**Задания**
(a) Переведите на английский язык следующее предложение из отрывка: «Мы сыновьям преподадим уроки, Которым нас научит долгий путь, Чтоб те, кому еще не вышли сроки, Могли порой и в прошлое взглянуть.»
(b) Пожалуйста, выведите дословно часть отрывка от слов «Другой забавным сделает» до слов «Свершится все.».

**Приведённый отрывок**
%%

Рецензия на роман "Хроники искушений Мигеля Деботы"

Мигель де Бота

 

 

 

 

ХРОНИКИ ИСКУШЕНИЙ

МИГЕЛЯ ДЕ БОТЫ

 

 

Quód si dígna tuá minus ést mea página láude

At voluísse sat ést: animúm, non cármina jácto.

«Pisonum suo laudum» Publium Ovidium Nasonum

 

Если поэма моя твоей похвалы не достойна,

То уваженье к тебе вмени мне, всё же, в заслугу.

«Похвала Писону», Публий Овидий Насон

 

 

 

 

 

 

 

 

 

 

г. Санкт Петербург

ANNO

MM

 

 

Светлой памяти немагнитной шхуны «Заря».

И всем её морякам.

Живым и ушедшим.

Мигель

 

 

 

Когда-нибудь мы тоже будем стары

И годы скрыть уже не сможет грим;

Тогда возьмёмся мы за мемуары

И в мыслях жизнь сначала повторим.

Про скудоумие и жадность волчью

Поведаем мы миру без прикрас;

Один напишет эту книгу желчью,

Другой забавным сделает рассказ.

Мы сыновьям преподадим уроки,

Которым нас научит долгий путь,

Чтоб те, кому еще не вышли сроки,

Могли порой и в прошлое взглянуть.

 

Свершится все.

Но в час рассвета ранний

Так радостно не знать воспоминаний!

 

Анатолий Либерман, «Утреннее размышление».

 

 

 

Новый Журнал, New York

 

Отдел рецензий

 

Мигель де Бота. Хроники искушений Мигеля де Боты. Санкт-Петербург:

 Издательство «Мигель Дебота» 356 с. 10 экз.

%%

**Перечисленные пункты**
%%

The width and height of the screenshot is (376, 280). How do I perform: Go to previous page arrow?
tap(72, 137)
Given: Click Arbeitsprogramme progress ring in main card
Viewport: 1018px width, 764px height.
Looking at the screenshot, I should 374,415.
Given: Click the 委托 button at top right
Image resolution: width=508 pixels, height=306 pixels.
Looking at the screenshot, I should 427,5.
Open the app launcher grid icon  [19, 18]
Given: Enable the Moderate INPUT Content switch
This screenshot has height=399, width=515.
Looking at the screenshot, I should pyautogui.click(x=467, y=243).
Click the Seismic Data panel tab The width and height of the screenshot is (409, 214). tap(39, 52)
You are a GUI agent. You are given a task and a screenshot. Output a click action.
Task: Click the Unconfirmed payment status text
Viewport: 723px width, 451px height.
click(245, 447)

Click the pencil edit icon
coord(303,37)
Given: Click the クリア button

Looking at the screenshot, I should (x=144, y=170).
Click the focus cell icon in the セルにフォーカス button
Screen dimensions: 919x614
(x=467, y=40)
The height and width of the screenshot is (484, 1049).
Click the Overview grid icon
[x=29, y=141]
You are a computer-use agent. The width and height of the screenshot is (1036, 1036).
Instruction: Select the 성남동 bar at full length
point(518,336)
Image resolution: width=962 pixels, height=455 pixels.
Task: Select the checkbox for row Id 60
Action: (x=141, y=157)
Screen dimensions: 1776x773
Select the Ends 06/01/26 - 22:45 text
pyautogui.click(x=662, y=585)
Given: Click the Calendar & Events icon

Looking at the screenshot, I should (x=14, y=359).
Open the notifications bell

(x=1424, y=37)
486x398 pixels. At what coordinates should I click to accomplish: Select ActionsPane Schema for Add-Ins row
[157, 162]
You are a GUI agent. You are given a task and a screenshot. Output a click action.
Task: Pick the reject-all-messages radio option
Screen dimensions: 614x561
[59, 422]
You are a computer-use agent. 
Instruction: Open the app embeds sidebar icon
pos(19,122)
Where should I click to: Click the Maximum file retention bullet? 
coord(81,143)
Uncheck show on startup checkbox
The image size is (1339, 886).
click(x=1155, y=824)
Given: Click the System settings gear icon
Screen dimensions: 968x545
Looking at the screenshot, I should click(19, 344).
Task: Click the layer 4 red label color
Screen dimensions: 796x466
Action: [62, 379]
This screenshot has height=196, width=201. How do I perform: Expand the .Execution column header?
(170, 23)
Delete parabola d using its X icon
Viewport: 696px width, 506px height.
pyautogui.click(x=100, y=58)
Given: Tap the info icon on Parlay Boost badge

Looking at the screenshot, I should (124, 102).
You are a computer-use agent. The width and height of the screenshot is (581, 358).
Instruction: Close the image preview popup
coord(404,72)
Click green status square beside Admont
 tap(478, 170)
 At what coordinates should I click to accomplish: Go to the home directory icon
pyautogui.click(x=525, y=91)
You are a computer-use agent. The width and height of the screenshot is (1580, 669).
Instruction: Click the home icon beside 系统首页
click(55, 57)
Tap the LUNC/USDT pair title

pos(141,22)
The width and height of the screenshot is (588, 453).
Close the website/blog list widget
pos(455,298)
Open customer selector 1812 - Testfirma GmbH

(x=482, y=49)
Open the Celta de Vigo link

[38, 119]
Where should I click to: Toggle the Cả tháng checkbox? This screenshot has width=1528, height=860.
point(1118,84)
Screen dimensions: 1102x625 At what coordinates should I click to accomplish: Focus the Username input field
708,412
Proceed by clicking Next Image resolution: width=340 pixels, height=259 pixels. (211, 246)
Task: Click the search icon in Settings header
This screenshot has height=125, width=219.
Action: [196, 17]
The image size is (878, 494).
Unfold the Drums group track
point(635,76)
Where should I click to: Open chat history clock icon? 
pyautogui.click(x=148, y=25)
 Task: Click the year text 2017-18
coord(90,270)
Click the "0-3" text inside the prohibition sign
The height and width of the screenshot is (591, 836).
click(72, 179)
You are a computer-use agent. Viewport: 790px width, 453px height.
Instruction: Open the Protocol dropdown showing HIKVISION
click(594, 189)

%%

**Результаты выполнения**
(a) We will teach our sons the lessons that the long road will teach us, so that those whose time has not yet run out might sometimes look back into the past as well.

(b)
Другой забавным сделает рассказ.

Мы сыновьям преподадим уроки,

Которым нас научит долгий путь,

Чтоб те, кому еще не вышли сроки,

Могли порой и в прошлое взглянуть.

 

Свершится все.